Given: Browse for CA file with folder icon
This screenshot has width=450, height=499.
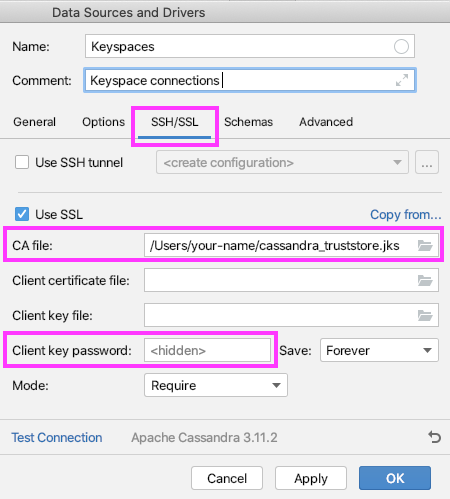Looking at the screenshot, I should click(425, 246).
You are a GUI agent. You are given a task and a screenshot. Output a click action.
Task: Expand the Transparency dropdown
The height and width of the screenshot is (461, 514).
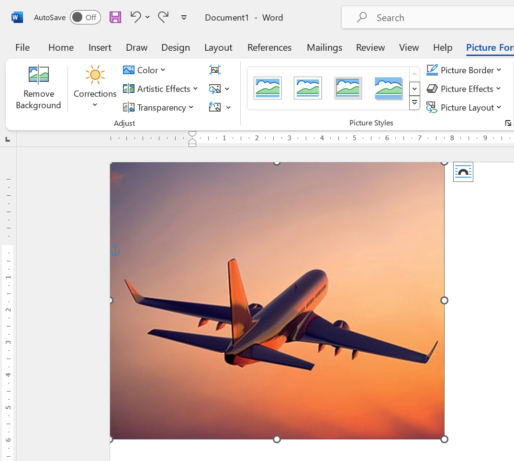click(x=158, y=107)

========================

PROMPT: Please retype the listing above word for word, skipping each picture.

SOLUTION TO THIS PROBLEM:
Given: Browse for CA file with folder icon
This screenshot has width=450, height=499.
Looking at the screenshot, I should click(425, 246).
You are a GUI agent. You are given a task and a screenshot. Output a click action.
Task: Expand the Transparency dropdown
The height and width of the screenshot is (461, 514).
click(x=158, y=107)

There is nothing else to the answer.